TEXT PROVIDED:
===============

On August 21, 1958, Gulf-Delaware 1 sold four Kearney and Trecker Universal Milling Machines to Television Properties, Inc., for the sum of $200,000. On this same date, Television Properties, Inc., leased back these four machines to Gulf-Delaware 1. Also, on August 21, 1958, Waggoner, Goree, Lee, and Roberts*26 executed a Guaranty Agreement wherein they jointly and severally unconditionally guaranteed and promised, upon demand, to pay Television Properties, Inc., all rents, and other sums due, under the lease executed August 21, 1958, between Television Properties, Inc., and Gulf-Delaware 1, in the amounts, at the times and in the manner set forth in the lease, and they further agreed to guarantee the performance, at the times and in the manner set forth in the lease, of all of the terms, covenants, and conditions therein required to be kept, observed, or performed by Gulf-Delaware 1, as lessee. The Guaranty Agreement specifically recited that the obligations of the signatories thereto were joint and several, and were independent of the obligations of Gulf-Delaware 1 as lessee.
On August 21, 1958, Coliz and Pezzullo each received a check in the amount of $174,000 from Gulf-Delaware 1 in part payment for the Gulf-Texas stock which they had transferred to Gulf-Delaware 1 on August 14, 1958. These two checks, aggregating $348,000 and representing a down payment to Coliz and Pezzullo pursuant to the terms of the Original Stock Purchase Agreement of July 23, 1958, were drawn against the account*27 of Gulf-Delaware 1 at the First National Bank in Dallas. The checks were signed for Gulf-Delaware 1 by John Pezzullo and David A. Witts. The major portion of the deposit of Gulf-Delaware 1 against which the checks were drawn was composed of $200,000 received by Gulf-Delaware 1 as proceeds from the August 21, 1958, sale to Television Properties of the four Kearney and Trecker milling machines and $158,000 from funds originally belonging to Gulf-Texas and used for this purpose by Gulf-Delaware 1 pursuant to the First Supplemental Agreement of July 23, 1958.

===============

Records for finding described items:
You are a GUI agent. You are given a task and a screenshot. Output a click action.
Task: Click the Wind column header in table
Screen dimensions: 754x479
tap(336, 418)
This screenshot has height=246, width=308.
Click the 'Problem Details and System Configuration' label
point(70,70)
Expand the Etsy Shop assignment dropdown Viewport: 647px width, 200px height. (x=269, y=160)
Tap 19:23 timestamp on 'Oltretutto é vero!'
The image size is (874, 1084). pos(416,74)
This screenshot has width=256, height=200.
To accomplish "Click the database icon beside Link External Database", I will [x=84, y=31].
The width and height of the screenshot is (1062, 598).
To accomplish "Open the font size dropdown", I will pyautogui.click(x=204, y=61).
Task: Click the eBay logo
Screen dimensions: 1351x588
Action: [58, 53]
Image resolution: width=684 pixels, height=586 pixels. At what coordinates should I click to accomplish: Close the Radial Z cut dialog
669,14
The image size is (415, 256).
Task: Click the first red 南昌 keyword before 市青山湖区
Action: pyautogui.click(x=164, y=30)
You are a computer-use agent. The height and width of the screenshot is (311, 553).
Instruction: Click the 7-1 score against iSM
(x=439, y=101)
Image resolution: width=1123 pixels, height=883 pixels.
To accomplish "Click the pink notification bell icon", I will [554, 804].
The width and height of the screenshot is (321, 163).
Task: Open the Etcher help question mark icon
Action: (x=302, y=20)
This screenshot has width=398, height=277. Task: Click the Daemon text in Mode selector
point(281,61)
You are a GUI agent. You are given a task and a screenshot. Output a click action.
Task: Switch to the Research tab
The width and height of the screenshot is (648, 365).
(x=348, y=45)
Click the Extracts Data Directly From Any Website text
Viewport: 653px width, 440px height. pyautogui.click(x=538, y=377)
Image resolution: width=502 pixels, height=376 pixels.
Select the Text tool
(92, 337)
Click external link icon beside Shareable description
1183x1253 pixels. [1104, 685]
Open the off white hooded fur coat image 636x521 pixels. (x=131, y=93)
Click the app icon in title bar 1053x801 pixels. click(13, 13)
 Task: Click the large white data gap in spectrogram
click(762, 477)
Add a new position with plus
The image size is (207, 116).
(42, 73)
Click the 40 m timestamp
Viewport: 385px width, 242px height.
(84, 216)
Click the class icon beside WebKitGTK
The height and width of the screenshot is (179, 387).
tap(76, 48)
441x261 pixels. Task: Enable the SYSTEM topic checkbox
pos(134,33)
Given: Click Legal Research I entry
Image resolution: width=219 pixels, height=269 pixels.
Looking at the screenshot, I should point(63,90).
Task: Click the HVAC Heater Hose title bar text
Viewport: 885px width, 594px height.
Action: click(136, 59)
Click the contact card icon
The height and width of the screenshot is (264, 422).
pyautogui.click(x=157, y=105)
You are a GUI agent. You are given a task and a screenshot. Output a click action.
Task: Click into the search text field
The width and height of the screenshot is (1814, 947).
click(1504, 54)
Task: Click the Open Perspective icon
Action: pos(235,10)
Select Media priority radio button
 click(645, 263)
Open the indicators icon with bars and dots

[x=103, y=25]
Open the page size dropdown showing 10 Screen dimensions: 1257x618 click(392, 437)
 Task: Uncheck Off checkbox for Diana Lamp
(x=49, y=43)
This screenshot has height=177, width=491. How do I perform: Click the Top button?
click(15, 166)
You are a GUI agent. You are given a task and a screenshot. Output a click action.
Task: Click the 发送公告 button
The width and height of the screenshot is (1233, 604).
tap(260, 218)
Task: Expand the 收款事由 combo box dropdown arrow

===============

WHAT TO WORK ON: Copy out the entire passage above on the Gulf-Delaware 1 transactions of August 1958, word for word.

EXERCISE OUTPUT:
On August 21, 1958, Gulf-Delaware 1 sold four Kearney and Trecker Universal Milling Machines to Television Properties, Inc., for the sum of $200,000. On this same date, Television Properties, Inc., leased back these four machines to Gulf-Delaware 1. Also, on August 21, 1958, Waggoner, Goree, Lee, and Roberts*26 executed a Guaranty Agreement wherein they jointly and severally unconditionally guaranteed and promised, upon demand, to pay Television Properties, Inc., all rents, and other sums due, under the lease executed August 21, 1958, between Television Properties, Inc., and Gulf-Delaware 1, in the amounts, at the times and in the manner set forth in the lease, and they further agreed to guarantee the performance, at the times and in the manner set forth in the lease, of all of the terms, covenants, and conditions therein required to be kept, observed, or performed by Gulf-Delaware 1, as lessee. The Guaranty Agreement specifically recited that the obligations of the signatories thereto were joint and several, and were independent of the obligations of Gulf-Delaware 1 as lessee.
On August 21, 1958, Coliz and Pezzullo each received a check in the amount of $174,000 from Gulf-Delaware 1 in part payment for the Gulf-Texas stock which they had transferred to Gulf-Delaware 1 on August 14, 1958. These two checks, aggregating $348,000 and representing a down payment to Coliz and Pezzullo pursuant to the terms of the Original Stock Purchase Agreement of July 23, 1958, were drawn against the account*27 of Gulf-Delaware 1 at the First National Bank in Dallas. The checks were signed for Gulf-Delaware 1 by John Pezzullo and David A. Witts. The major portion of the deposit of Gulf-Delaware 1 against which the checks were drawn was composed of $200,000 received by Gulf-Delaware 1 as proceeds from the August 21, 1958, sale to Television Properties of the four Kearney and Trecker milling machines and $158,000 from funds originally belonging to Gulf-Texas and used for this purpose by Gulf-Delaware 1 pursuant to the First Supplemental Agreement of July 23, 1958.